WORK REQUEST:
In the entries below, the line with "Religions in India (1329, 1756)" marks the start. Return it and every following line exactly, ending with the last.
SOURCE DATA: Begin
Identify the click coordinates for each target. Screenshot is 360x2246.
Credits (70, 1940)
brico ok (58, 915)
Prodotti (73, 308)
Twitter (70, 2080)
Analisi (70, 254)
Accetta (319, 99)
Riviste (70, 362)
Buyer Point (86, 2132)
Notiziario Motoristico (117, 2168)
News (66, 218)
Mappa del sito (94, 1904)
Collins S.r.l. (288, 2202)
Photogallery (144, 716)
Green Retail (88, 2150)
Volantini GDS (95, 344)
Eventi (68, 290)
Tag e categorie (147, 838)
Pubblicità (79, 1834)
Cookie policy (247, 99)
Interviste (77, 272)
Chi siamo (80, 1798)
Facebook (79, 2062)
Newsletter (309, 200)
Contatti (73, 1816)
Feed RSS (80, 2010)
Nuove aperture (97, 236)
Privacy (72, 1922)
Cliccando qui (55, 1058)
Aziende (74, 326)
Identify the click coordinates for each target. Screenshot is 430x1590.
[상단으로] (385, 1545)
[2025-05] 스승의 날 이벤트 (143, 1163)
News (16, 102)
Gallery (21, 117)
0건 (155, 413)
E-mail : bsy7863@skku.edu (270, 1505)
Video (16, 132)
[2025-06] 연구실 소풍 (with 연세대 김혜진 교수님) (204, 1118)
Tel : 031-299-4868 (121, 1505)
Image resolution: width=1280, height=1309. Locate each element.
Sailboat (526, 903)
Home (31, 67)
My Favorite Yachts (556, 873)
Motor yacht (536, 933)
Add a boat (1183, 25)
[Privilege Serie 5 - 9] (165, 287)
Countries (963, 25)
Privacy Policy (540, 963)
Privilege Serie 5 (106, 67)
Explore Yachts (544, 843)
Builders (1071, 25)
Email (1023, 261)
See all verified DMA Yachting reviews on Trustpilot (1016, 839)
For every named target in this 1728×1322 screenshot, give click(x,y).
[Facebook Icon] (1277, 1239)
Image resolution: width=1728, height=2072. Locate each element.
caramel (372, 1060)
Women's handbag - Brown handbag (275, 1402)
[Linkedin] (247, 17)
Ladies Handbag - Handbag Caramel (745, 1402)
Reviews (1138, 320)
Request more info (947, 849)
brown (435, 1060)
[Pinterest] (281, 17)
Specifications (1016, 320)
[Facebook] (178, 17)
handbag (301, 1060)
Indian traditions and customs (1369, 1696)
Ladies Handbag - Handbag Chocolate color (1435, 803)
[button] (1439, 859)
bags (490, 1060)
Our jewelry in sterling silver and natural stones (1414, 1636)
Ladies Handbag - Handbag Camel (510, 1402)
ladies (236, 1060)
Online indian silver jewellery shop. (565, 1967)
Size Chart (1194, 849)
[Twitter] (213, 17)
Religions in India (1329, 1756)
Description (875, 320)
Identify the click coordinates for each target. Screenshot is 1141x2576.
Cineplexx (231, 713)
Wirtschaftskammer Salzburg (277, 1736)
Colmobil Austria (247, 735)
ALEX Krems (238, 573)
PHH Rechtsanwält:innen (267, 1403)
SOURCE DATA: End
SOLUTION TO THIS PROBLEM:
Religions in India (1329, 1756)
Description (875, 320)
Identify the click coordinates for each target. Screenshot is 1141x2576.
Cineplexx (231, 713)
Wirtschaftskammer Salzburg (277, 1736)
Colmobil Austria (247, 735)
ALEX Krems (238, 573)
PHH Rechtsanwält:innen (267, 1403)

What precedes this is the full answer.